Teething: some babies whine a bit and take it in stride, and others really seem to feel the pain. Why the difference? Who knows, but humans have invented more than a few helpful tools to ease the process for both children and parents.
Recently, however, the FDA has warned against the use of homeopathic teething tablets and gels. The Administration recommends that consumers stop using these products if they are, and throw out any that are in their possession.
The announcement comes on the heals of reports from some parents that their children were suffering from adverse side effects after using homeopathic teething gels and tablets, including seizures.
The tablets and gels involved are sold in the U.S at CVS, Hyland’s, and possibly others retail stores, as well as being available online.
The FDA is not identifying a specific link between the effects and the homeopathic remedies at this time, but is issuing a reminder that guardians should seek medical help immediately if their child is experiencing seizures, difficulty breathing, lethargy, excessive sleepiness, muscle weakness, skin flushing, constipation, difficulty urinating, or agitation after using homeopathic teething tablets or gels.
Have a really fussy baby, and these gels are all that works?
The Administration recommends talking to your doctor.

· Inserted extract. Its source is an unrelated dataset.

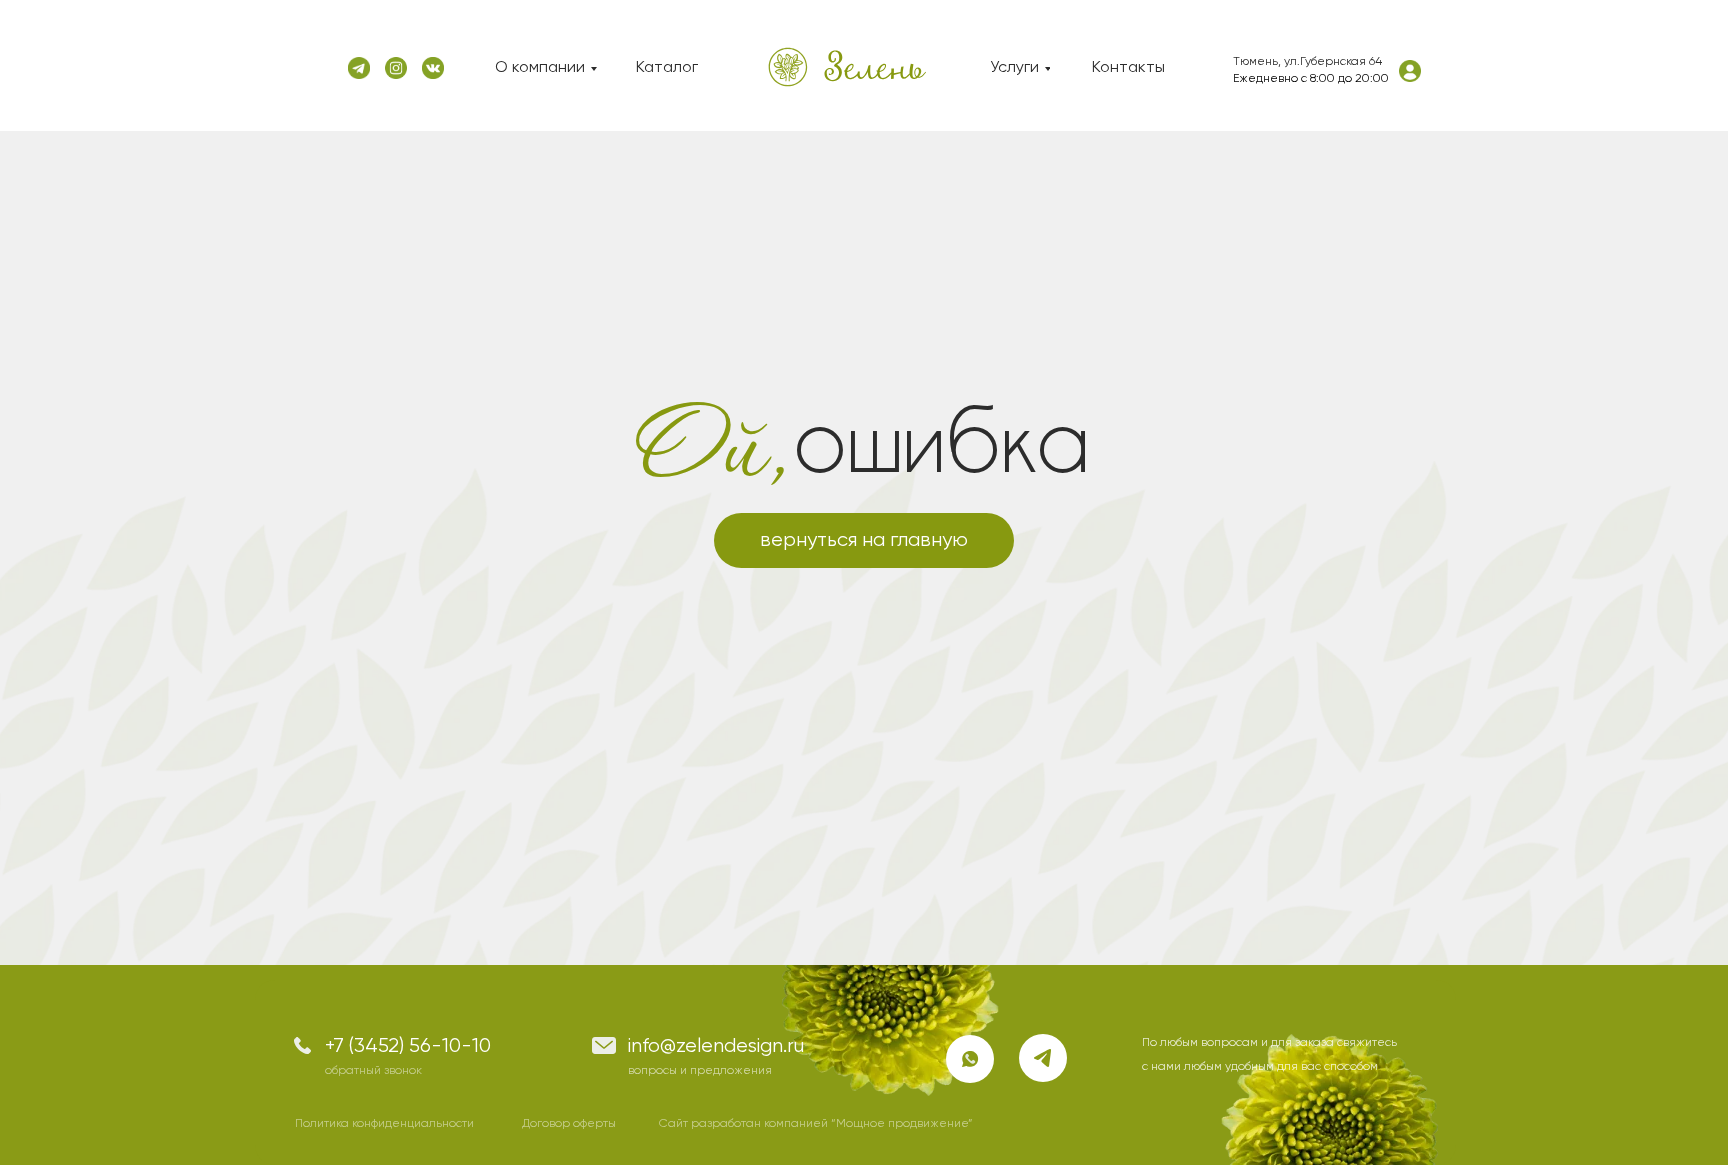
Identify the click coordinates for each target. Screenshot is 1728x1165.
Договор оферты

Alternatives are out there that could be safer for children to ingest when facing the daunting project of welcoming new chops.

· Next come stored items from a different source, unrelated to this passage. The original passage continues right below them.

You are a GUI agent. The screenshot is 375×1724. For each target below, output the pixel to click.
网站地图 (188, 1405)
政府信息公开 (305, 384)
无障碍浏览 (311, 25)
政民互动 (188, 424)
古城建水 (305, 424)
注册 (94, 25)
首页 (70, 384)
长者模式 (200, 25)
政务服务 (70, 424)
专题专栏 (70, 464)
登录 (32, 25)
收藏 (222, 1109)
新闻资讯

If you have experienced adverse events or quality problems with the use of homeopathic teething tablets or gels, the FDA is also encouraging Americans to report what happened to the FDA’s MedWatch Adverse Event Reporting program.
You can do this by:
- Completing and submitting the report online at www.fda.gov/medwatch/report.htm; or
- Downloading and completing the form, then submitting it via fax at 1-800-FDA-0178.